**Data shown**:

-- Begin --

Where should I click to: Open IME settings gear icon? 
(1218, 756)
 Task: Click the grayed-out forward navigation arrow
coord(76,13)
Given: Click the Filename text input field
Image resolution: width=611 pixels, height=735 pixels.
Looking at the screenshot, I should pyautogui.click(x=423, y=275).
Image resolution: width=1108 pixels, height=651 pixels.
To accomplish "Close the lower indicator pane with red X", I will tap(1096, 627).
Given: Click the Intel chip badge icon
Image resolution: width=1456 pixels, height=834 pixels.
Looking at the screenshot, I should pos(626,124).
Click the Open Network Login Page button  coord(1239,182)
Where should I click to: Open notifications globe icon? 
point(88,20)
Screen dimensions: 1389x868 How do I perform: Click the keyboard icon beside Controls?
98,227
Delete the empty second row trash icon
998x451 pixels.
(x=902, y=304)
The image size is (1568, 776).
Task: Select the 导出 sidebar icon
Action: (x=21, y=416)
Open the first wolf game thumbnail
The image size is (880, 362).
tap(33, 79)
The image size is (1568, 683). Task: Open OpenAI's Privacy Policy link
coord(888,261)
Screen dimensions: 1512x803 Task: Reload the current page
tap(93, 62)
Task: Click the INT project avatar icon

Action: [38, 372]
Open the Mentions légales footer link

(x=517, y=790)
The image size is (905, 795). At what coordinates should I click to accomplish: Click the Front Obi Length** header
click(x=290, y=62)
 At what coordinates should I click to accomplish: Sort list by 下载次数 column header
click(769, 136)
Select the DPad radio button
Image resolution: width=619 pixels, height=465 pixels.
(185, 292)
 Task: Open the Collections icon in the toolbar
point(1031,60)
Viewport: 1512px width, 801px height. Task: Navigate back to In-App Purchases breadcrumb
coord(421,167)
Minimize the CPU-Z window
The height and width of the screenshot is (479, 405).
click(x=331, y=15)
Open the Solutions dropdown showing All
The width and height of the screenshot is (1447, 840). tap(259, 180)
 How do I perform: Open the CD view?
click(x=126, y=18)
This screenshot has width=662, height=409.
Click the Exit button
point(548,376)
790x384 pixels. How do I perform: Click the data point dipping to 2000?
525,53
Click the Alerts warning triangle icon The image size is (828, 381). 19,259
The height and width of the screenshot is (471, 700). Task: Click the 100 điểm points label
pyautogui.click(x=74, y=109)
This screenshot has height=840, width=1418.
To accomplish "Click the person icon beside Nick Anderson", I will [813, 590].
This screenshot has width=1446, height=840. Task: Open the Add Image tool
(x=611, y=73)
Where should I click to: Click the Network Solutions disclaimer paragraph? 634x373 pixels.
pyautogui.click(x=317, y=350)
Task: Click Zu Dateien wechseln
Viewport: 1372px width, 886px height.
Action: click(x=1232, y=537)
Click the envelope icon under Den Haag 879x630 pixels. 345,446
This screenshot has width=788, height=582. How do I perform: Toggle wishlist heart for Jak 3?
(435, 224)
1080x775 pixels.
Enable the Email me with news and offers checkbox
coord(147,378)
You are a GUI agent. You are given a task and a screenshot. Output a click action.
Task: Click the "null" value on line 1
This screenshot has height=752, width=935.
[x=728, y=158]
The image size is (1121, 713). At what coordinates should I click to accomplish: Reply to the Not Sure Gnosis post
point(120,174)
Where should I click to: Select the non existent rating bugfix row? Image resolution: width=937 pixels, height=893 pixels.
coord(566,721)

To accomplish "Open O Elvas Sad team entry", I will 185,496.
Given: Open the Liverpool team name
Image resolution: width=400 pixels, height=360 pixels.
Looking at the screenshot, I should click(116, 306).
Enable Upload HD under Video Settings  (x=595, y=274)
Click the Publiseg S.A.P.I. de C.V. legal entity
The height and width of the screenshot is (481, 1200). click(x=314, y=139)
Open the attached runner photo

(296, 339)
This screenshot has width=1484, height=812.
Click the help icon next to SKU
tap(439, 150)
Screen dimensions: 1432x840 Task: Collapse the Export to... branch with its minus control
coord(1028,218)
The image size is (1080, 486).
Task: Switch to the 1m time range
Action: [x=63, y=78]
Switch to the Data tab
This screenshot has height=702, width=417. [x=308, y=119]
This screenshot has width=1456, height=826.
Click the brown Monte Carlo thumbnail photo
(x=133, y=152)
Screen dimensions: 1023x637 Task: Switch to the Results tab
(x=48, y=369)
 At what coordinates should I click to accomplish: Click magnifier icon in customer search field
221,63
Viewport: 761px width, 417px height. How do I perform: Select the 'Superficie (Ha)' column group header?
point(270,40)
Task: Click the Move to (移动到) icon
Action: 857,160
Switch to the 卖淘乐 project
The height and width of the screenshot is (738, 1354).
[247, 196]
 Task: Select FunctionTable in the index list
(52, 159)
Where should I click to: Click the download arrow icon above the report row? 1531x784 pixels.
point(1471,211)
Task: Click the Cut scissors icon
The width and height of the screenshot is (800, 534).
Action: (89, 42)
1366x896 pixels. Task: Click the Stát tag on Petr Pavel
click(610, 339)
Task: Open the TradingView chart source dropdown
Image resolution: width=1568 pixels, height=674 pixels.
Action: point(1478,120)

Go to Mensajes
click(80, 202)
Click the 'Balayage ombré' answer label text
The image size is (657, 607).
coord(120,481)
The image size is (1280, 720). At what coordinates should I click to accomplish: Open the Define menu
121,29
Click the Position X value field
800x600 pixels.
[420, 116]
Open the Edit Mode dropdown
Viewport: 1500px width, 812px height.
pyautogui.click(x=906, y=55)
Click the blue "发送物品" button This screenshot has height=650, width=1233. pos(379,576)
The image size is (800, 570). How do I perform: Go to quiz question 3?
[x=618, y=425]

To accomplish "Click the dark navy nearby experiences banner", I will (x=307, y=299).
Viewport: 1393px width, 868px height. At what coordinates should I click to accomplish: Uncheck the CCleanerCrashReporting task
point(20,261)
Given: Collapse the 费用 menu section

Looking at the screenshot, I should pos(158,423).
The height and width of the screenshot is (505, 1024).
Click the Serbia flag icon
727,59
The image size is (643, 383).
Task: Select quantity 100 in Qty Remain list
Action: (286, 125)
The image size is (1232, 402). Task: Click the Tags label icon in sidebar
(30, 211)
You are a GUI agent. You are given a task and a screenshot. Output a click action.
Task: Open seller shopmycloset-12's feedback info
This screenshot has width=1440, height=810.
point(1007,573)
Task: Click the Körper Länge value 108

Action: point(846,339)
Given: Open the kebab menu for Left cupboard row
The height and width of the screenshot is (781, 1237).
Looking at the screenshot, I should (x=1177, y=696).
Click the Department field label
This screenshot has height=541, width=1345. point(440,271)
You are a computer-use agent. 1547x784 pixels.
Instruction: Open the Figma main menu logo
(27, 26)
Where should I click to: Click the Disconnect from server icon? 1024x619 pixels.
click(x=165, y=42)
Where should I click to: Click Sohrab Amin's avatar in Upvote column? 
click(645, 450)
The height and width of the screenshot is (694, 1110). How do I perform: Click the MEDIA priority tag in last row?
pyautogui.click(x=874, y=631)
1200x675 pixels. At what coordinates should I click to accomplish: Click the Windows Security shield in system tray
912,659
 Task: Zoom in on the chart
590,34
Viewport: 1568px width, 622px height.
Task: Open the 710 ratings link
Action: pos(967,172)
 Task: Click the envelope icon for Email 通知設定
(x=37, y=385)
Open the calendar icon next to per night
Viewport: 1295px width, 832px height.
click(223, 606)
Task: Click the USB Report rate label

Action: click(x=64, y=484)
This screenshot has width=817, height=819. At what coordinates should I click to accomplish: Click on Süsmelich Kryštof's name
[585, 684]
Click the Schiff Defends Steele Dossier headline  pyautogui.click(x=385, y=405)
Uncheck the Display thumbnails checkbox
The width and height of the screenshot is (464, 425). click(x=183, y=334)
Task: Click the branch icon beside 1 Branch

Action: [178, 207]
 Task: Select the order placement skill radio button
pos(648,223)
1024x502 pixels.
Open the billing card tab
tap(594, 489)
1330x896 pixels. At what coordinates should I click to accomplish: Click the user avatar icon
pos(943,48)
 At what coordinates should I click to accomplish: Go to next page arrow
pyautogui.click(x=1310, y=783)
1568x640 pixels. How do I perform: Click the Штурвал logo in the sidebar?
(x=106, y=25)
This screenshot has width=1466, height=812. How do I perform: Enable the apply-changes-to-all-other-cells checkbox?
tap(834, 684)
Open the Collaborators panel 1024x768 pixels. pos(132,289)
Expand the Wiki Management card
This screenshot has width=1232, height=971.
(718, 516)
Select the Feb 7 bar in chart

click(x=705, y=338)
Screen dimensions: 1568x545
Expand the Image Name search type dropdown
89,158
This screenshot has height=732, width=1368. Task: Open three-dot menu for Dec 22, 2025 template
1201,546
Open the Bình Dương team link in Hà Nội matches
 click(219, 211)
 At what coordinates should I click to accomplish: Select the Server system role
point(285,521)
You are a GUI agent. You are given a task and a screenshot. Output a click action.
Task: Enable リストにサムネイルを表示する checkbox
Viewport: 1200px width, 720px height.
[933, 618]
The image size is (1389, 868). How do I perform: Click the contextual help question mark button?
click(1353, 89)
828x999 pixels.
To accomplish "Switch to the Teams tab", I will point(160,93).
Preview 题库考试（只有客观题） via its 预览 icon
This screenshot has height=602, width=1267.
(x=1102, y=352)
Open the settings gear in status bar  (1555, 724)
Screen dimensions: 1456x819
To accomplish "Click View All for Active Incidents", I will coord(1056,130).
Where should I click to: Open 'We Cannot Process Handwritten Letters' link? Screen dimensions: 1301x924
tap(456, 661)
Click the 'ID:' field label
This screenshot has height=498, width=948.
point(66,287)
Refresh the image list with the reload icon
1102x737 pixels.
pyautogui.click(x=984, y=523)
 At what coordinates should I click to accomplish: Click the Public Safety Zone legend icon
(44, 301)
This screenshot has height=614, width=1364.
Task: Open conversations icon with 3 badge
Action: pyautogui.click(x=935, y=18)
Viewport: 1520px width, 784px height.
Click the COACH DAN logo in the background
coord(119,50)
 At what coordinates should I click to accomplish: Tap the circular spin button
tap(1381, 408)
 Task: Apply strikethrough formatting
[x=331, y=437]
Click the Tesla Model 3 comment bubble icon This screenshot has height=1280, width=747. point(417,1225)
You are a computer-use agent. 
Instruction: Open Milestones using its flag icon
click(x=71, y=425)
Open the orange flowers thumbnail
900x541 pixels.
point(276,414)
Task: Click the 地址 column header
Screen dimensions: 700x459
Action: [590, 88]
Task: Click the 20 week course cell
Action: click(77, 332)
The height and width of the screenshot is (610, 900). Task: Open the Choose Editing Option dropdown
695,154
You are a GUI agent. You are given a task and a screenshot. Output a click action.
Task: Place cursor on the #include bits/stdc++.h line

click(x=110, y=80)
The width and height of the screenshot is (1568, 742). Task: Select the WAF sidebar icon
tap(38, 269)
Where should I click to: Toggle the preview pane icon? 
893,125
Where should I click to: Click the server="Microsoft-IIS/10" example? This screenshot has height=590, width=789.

-- End --

**Problem to work on**: Reproduce, character for character, the lines of the listing starting at the line that contains "Where should I click to: Click the download" and ending at the line that contains "Action: (89, 42)". Include both of those lines and nothing else.

**Correct answer**:
Where should I click to: Click the download arrow icon above the report row? 1531x784 pixels.
point(1471,211)
Task: Click the Cut scissors icon
The width and height of the screenshot is (800, 534).
Action: (89, 42)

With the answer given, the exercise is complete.